Mytilus, the blue mussel, cannot tolerate desiccation as well as the barnacles and prefers a lower intertidal location. At the upper edge of its range where it encounters Balanus, the thick mussel mats grow over and smother the acorn barnacle preventing Balanus from taking advantage of its entire habitat range (though sometimes Balanus prevails by settling on top of mussel shells). The Mytilus story will continue later.

The Nucella snail and Pisaster the seastar LOVE to eat barnacles and mussels. Nucella drills a hole into its prey (which can take many hours) then sucks out the juices. Pisaster uses its numerous powerful tube feet to pry open shells, then inserts its stomach into the shell to eat. Nucella has a thick outer shell and when exposed during low tide, withdraws tightly into its shell, holding on to the rock surface with its powerful foot. Nucella, however, cannot tolerate the same exposure times as the two barnacles so it is limited in how high up it will be able to travel for a barnacle meal. Pisaster is quite vulnerable to desiccation, only able to withstand a fraction of the exposure time that Nucella can. This gives Nucella an advantage at the barnacle banquet because Nucella can stay higher and dryer than Pisaster can. But Nucella feeds only on Balanus not the smaller barnacle Chthamalus. Chthamalus is too high and dry for Nucella thanks to the influence of Balanus which indirectly has spared Chthamalus from predation by Nucella.

Mytilus the mussel (a filter feeder like the barnacles) is capable of living totally submerged in the subtidal but we rarely see it there. Why? Because Pisaster the seastar who also prefers to stay submerged, consumes all the lower mussels first before risking feeding in areas that become exposed during low tide. Remember that Nucella also likes to eat mussels but - here's another twist to the story - Nucella also gets eaten by Pisaster if it moves too low down into the water column. So we have Nucella feeding on Mytilus from above and Pisaster feeding on it from below. Pisaster makes short work of mussel meals whereas Nucella takes hours to eat just one animal. The result is that Mytilus can grow and reproduce faster in the "snail zone" than in the "seastar zone". Consequently we see a neat band of mussels just below the acorn barnacle band. The mussel band upper limit is set by the mussel's exposure tolerance; the lower limit is set by the exposure tolerance of its predator Pisaster.
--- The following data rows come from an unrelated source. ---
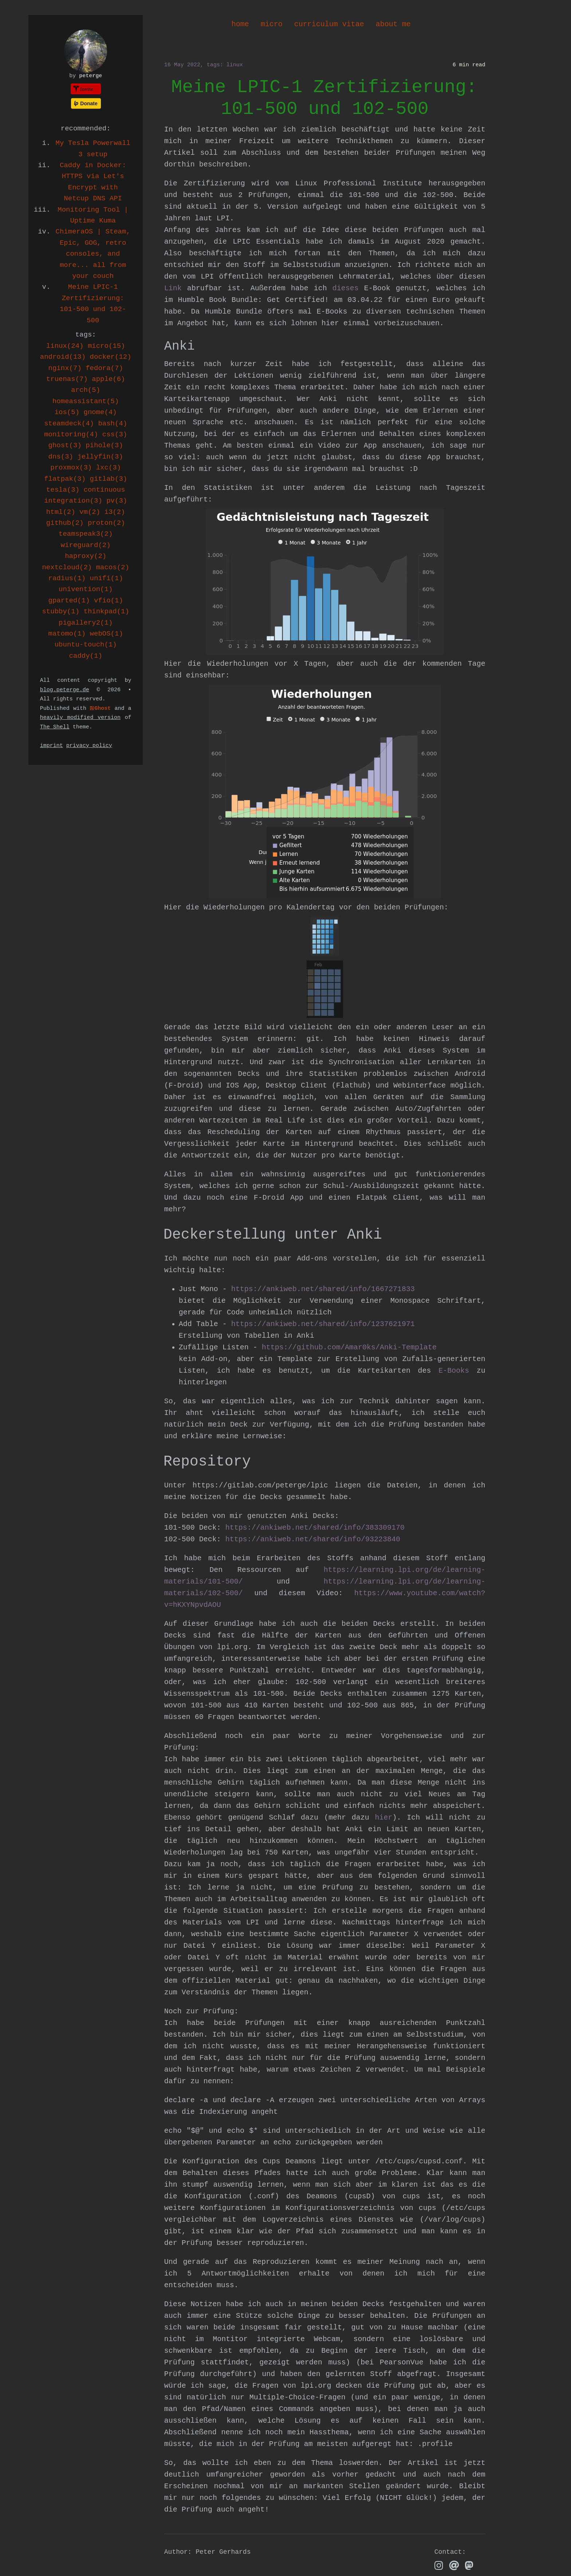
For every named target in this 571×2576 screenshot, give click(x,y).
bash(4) (112, 424)
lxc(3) (108, 468)
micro (272, 24)
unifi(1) (106, 578)
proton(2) (106, 523)
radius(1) (67, 578)
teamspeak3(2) (86, 534)
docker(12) (110, 357)
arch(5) (85, 390)
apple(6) (108, 379)
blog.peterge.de (64, 690)
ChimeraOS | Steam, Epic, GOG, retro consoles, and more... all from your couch (93, 254)
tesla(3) (62, 490)
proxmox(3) (71, 468)
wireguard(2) (86, 545)
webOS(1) (106, 634)
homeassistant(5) (85, 401)
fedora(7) (104, 368)
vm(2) (89, 512)
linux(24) (65, 346)
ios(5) (67, 412)
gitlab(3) (108, 479)
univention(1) (86, 589)
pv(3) (116, 501)
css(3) (114, 434)
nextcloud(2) (67, 567)
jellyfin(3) (100, 457)
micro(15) (106, 346)
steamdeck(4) (69, 424)
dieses (345, 288)
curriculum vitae (329, 24)
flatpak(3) (65, 479)
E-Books (453, 1370)
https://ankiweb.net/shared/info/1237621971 (323, 1324)
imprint (51, 746)
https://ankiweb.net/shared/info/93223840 (312, 1539)
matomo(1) (67, 634)
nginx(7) (65, 368)
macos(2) (112, 567)
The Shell (55, 727)
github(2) (65, 523)
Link (173, 288)
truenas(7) (67, 379)
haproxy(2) (85, 556)
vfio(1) (108, 601)
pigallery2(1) (86, 623)
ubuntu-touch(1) (86, 645)
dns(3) (60, 457)
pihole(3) (104, 445)
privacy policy (89, 746)
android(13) (63, 357)
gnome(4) (100, 412)
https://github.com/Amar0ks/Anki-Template (349, 1347)
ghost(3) (65, 445)
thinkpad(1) (106, 611)
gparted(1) (69, 601)
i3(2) (115, 512)
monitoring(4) (71, 434)
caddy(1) (85, 656)
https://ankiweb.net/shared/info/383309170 (315, 1527)
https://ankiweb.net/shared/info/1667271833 (323, 1289)
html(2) (60, 512)
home (240, 24)
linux (235, 65)
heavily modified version (80, 718)
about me (393, 24)
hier (384, 1817)
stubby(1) (60, 611)
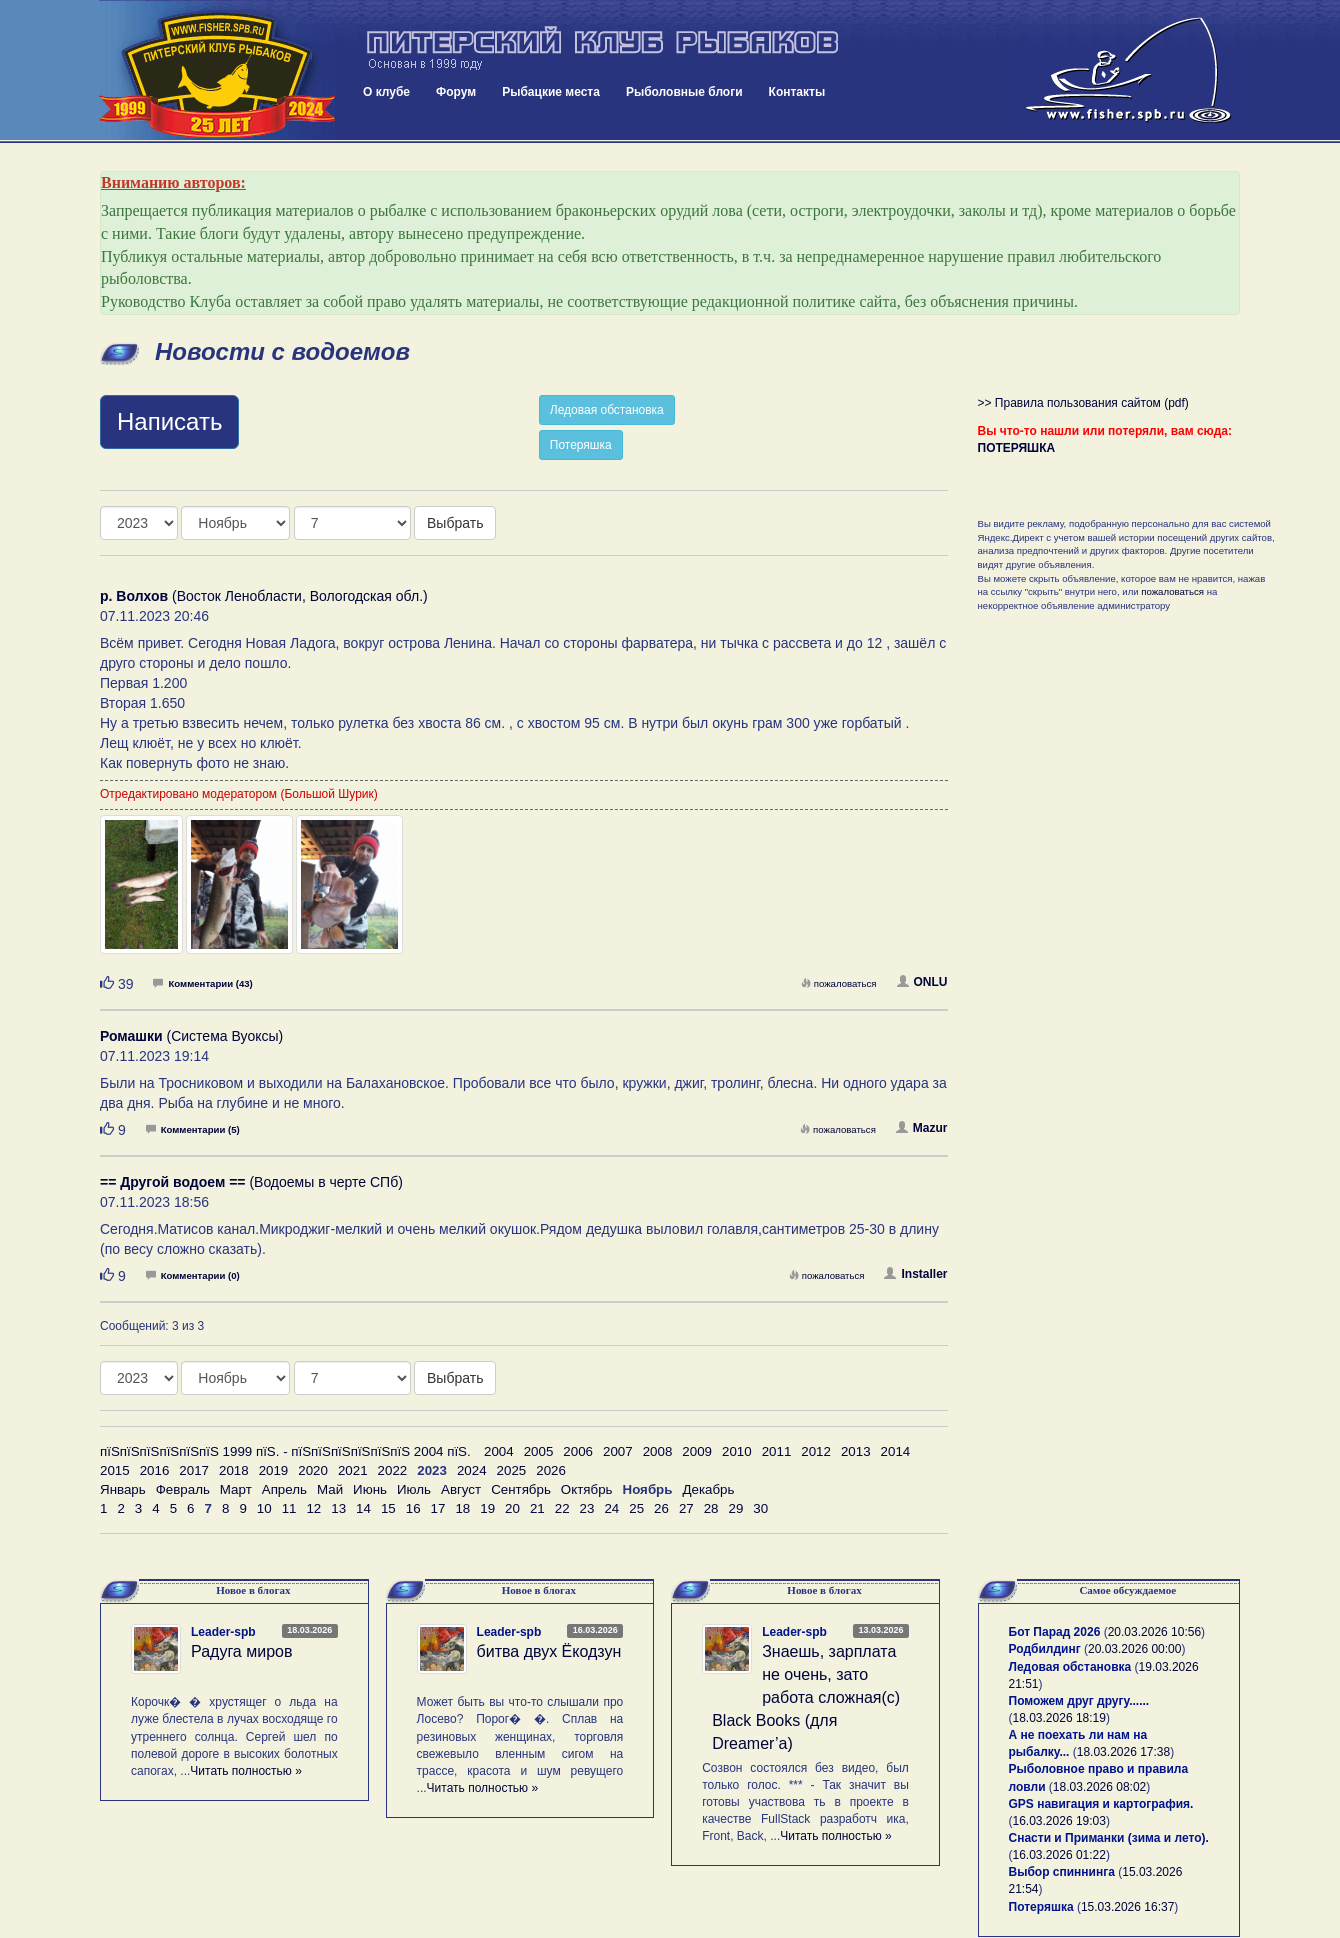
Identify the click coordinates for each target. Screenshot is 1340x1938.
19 (487, 1508)
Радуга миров (241, 1651)
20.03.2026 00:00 (1134, 1649)
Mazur (922, 1128)
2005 (539, 1451)
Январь (123, 1489)
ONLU (922, 982)
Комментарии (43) (202, 983)
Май (330, 1489)
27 (686, 1508)
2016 (155, 1470)
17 (438, 1508)
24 (611, 1508)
This vignette is just one example of the hundreds of ecological interactions taking place in the intertidal, not just among animals, but between seaweeds and animals and among different species of seaweeds which also have to make choices between a place to live, availability of resources (mainly sunlight), and avoidance of predation (grazing) and desiccation. The result of all of this, is a series of zones (or ecological niches) in which the inhabitants of each zone have worked out a harmonious living arrangement that allows them to meet their physical and biological needs for growth and reproduction.

On an evolutionary time scale there continues to be subtle shifts in zone community structure as organisms decide to "jump zones" and try out new niches. Some, like the high intertidal Littorine snails, have moved so high and dry they are thought to be heading toward a terrestrial existence (if they only knew what was waiting for them)! Other organisms evolve toward lower habitats.

Among other factors that can blur zone boundaries are, storm events which might scour rock surfaces opening up space for opportunistic colonizers, population explosions (causing a temporarily encroachment of one species into another zone) or the disappearance of species (from disease or over harvesting) which might provide an opportunity for others to move into the vacated niche, and microhabitats i.e. crevasses, tide pools and other havens of protection. The biggest blur occurs on flat or gently sloping beaches where a one foot drop in tidal elevation can be spread out over hundreds of feet horizontally.

And so it goes, this intertidal aquatic opera, held not in acts but ZONES. The concept of intertidal zonation is not the final word when trying to pin point the habitats of intertidal organisms, but it is a valuable and fun tool to help us understand the complex ecological relationships that abound in the intertidal.